* [Source extract]:
Re: Understanding Hash Join performance

From: "Kevin Grittner" <Kevin(dot)Grittner(at)wicourts(dot)gov>
To: "srobertjames" <srobertjames(at)gmail(dot)com>, "pgsql-performance" <pgsql-performance(at)postgresql(dot)org>
Subject: Re: Understanding Hash Join performance
Date: 2011-06-02 14:57:25
Message-ID: 4DE75E85020000250003DFEB@gw.wicourts.gov
Views: Raw Message | Whole Thread | Download mbox | Resend email
Thread:
Lists: pgsql-performance

Robert James <srobertjames(at)gmail(dot)com> wrote:

> A query I has spends a long time on Hash Joins (and Hash Left
> Joins).

To submit a post which gives us enough information to help you speed
up that query, please read this page:

http://wiki.postgresql.org/wiki/SlowQueryQuestions

> I have a few questions:
>
> 1. When does Postgres decide to do a Hash Join, over another type
> of Join?
> 2. Do Hash Joins normally perform poorly? What can I do to speed
> them up?
> 3. What can I do to enable Postgres to use a faster type of join?

Questions this general can only be answered in a general way, so
here goes.

* [Collected material]:
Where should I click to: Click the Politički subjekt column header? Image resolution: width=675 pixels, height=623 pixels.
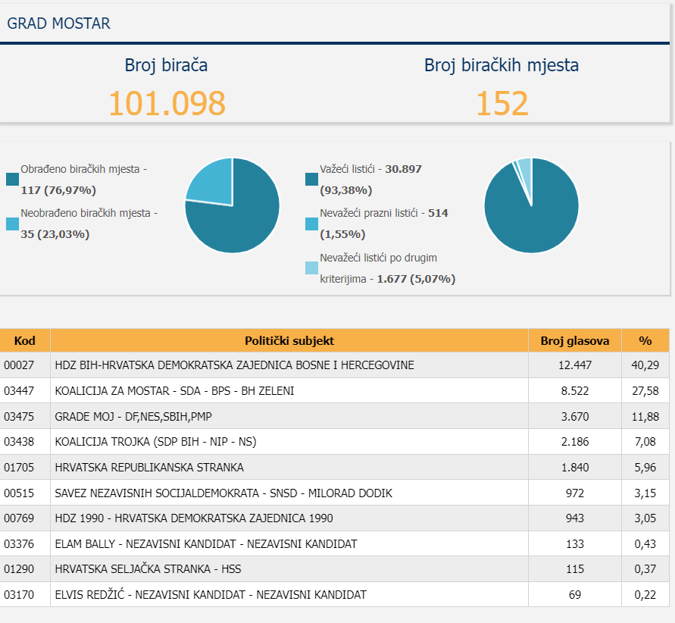289,340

* [Complete the following]:
- A) In the hash join thread, why does the reply send Robert James to the SlowQueryQuestions wiki page?
- B) From the hash join thread, print the text that begins at the words "http://wiki.postgresql.org/wiki/SlowQueryQuestions" and stops after "type of join?".

* [Answers to the tasks]:
- A) The page explains how to submit a post that gives the list enough information to help him speed up his slow query.

- B)
http://wiki.postgresql.org/wiki/SlowQueryQuestions

> I have a few questions:
>
> 1. When does Postgres decide to do a Hash Join, over another type
> of Join?
> 2. Do Hash Joins normally perform poorly? What can I do to speed
> them up?
> 3. What can I do to enable Postgres to use a faster type of join?